• _抜粋_
----------
金曜日にアダム・マコビッチを聴いていたら、チェコスロヴァキアのピアノをまとめて聴きたくなって、Emil Viklicky ( エミール・ヴィクリツキー )、Matej Benko ( マチェイ・ベンコ )、 Naj Ponk ( ナイポンク )などのCDを棚から引っ張り出して聴いていました。そんなことをしていたら偶然、拙ブログにたびたび来てくださる Marty さんが「 Robert Balzar Trio の 『 Overnight 』 を買いましたよ。」 とコメント入れてくれたので、久しぶりに僕もバルザールの 『 Overnight 』 を聴きながらこうして書いています。

ロベルト・バルザールはスロヴァキアの売れっ子ベーシストで、ピアノはスタニスラフ・マハという人が弾いています。この作品はジャズ批評の最新号 No.146 『 ピアノ・トリオ Vol.4 』に掲載されています。紹介している方は diskunion 吉祥寺店の水野悠さんです。僕もこの作品が大好きだったので、「よくぞ取り上げてくれた!」と、もし彼が目の前にいたら、熱く手を握りしめ、思わずドードレブスカ・ポルカを踊りだしていたかもしれません。水野さんは本作以外にも、アラン・パスクァの『 The Way You look Tonight 』、エヴジェニー・レベデフの 『 Fall 』、南博の 『 Like Someone In Love 』、ロバート・ラカトシュの 『 Never Let Me Go 』 etc を紹介されていて ( どれももベースが良い作品 )、いずれも非常に共感できる作品ばかりなので、これからも彼の推薦盤をチェックしていこうと思っています。

さて、まずはバルザールの経歴について簡単に触れておきましよう。
All About Jazz と こちらを参考にしました。 )
----------
• _資料_
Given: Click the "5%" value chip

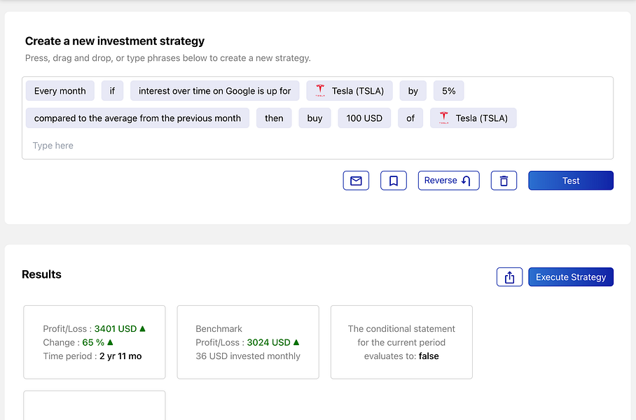Looking at the screenshot, I should click(448, 91).
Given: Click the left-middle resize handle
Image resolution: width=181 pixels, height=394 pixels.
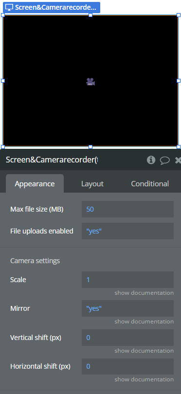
----------
• _課題一覧_
• 1. ジャズのブログ記事の抜粋について、次の問いに答えてください。
(a) 『 Overnight 』でピアノを弾いているのは誰か。
(b) この作品が掲載されたジャズ批評の号は何か。
(c) その号でこの作品を紹介しているのは誰か。
• 2. ジャズのブログ記事の抜粋にある次の一文を英語に訳してください。「ロベルト・バルザールはスロヴァキアの売れっ子ベーシストで、ピアノはスタニスラフ・マハという人が弾いています。」
• 3. ロベルト・バルザールの『 Overnight 』を取り上げたブログ記事を、最後の文のあとから書き継いでください。

• _解答例_
• 1.
(a) スタニスラフ・マハ
(b) 最新号 No.146 『 ピアノ・トリオ Vol.4 』
(c) diskunion 吉祥寺店の水野悠さん

• 2. Robert Balzar is a sought-after Slovak bassist, and the piano is played by someone named Stanislav Macha.

• 3.
彼は1962年にチェコ共和国のポーランド国境近くにある町ナーホドに生まれました。12歳の時にウッドベースを学び始め、ブルノ音楽学院でクラシックのコントラバスとピアノを学んだそうです。85年よりプロとしての活動を開始し、プラハ活動拠点として、スタジオやテレビ番組のビッグバンドでの仕事をはじめ、国内外の著名なミュージシャン達との共演を重ねていきました。自己のトリオを結成したのは96年で、98年にはデビュー作 『 Travelling 』 ( jazzpoint ) をリリース。2000年には二作目となる『 Alone 』 ( cube ) をリリース。05年に三作目となる本作『 Overnight 』を Sonny / BMG よりリリースし、メジャー・デビューを果たしています。今年発売されたジョン・アバークロンビーとの共演盤 『 Tales 』 ( BCWD music ) が第四作目となる最新作です。

自己のバンド以外では、前述したエミール・ヴィクリツキー ( p ) 、チェコの人気シンガーソングライター、ダン・ベルタのサポート・メンバーなどで人気を博してきました。ピアノ・トリオ・ファンならナイポンク・トリオの94年の幻の名盤 『 Birds in Black 』 ( カラスのジャケット ) で弾いていたのでご存じの方も多いでしょう。

バルザールはとにかく滅茶苦茶うまいです。弦を高く張り、指で弦を引っ掻くように力強く弾くので、アタック感が明瞭で、ブリブリ、ゴリゴリのウッドベースらしい音が出ます。アンプリファイされない、木の香り漂う美しい音質です。それでいてサム・ポジションでのソロも軽々とやってのけるので驚きです。驚異的なテクニックです。同郷の名手、ジョージ・ムラーツと非常によく似たスタイルですね。

作品全体の印象としては美メロ満載の抒情派路線なのですが、ベースの重心が低く、ドラムのジジ・スラヴィチクも要所要所で適度に暴れてくれるので、聴き終えた後、確かな余韻を残してくれる素晴らしい仕上がりになっています。抒情的と言っても透明感はあまり感じられず、むしろ、霧のかかったような仄かな抒情性が全編に漂っている感じです。雲の隙間から差し込み、海面を仄かに照らす太陽の光が美しいジャケットのアートワークのように、ダークだけれど哀愁感を湛えた作風です。

全9曲で、そのうち6曲がバルザールのオリジナル。その煌めくソングライティング力も彼の魅力の一つです。特に M-6 ≪ night ≫ のメランコリックなメロディーは、一度聴いたら忘れられない魅力を放っています。

この作品、ちょっと不思議ですが、中古店で安く出回っているのをよく見かけます。新品を手に入れるのは難しくなってきていますので、ぜひ中古店で探してみてください。そういえば、11月7日に移転オープンした diskunion お茶の水駅前店 に昨日寄ってきましたが、このCDが2枚も売られていましたよ。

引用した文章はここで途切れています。